* Task statement: Skipping all pictures, print exactly the lines below from the one with "You are a computer-use" through the final line.

Stored records
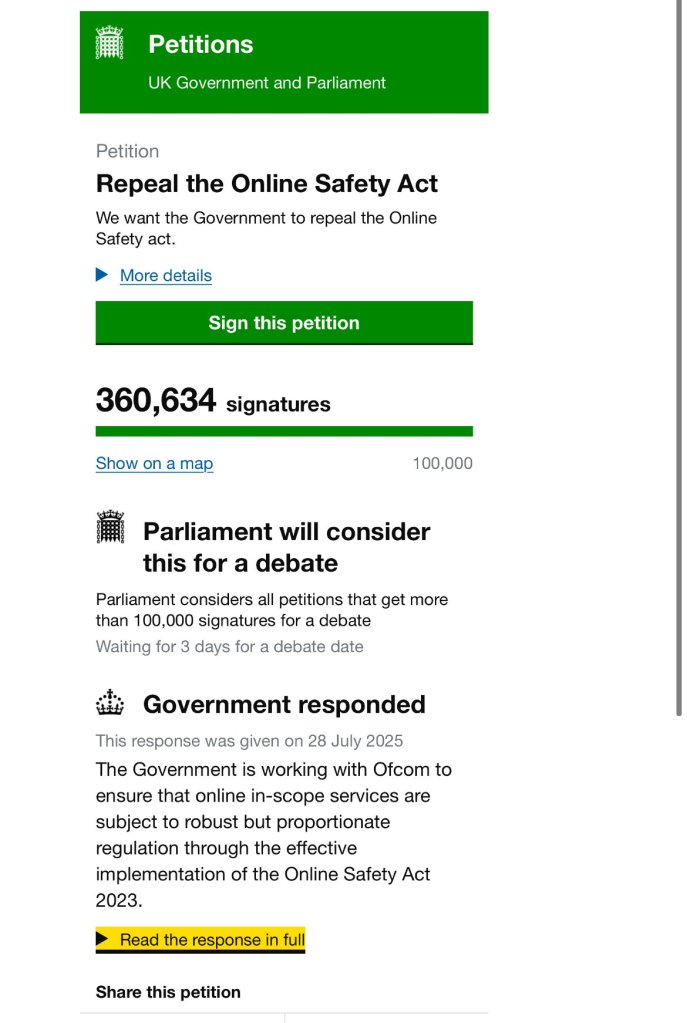The image size is (687, 1023).
Task: Select the Government responded heading
Action: (284, 705)
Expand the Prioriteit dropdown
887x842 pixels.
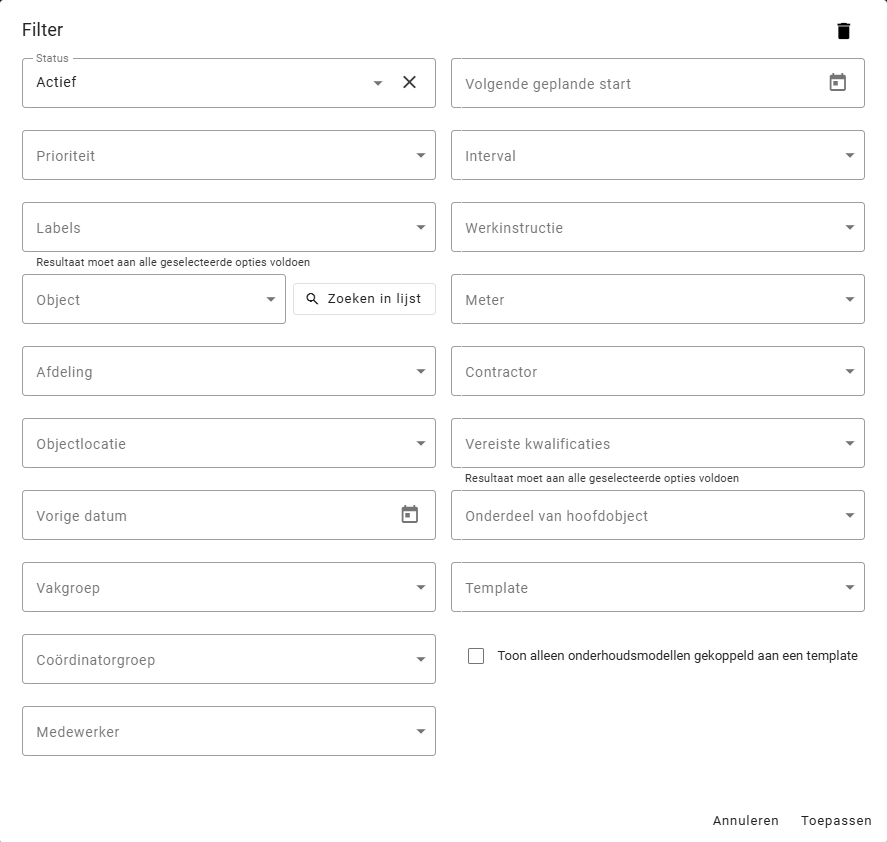pyautogui.click(x=420, y=156)
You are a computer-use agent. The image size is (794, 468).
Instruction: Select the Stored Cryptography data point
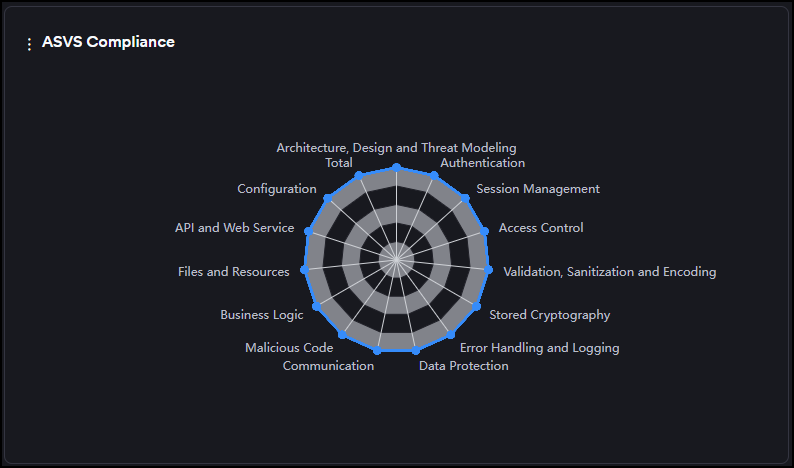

* Final answer:
You are a computer-use agent. The image size is (794, 468).
Instruction: Select the Stored Cryptography data point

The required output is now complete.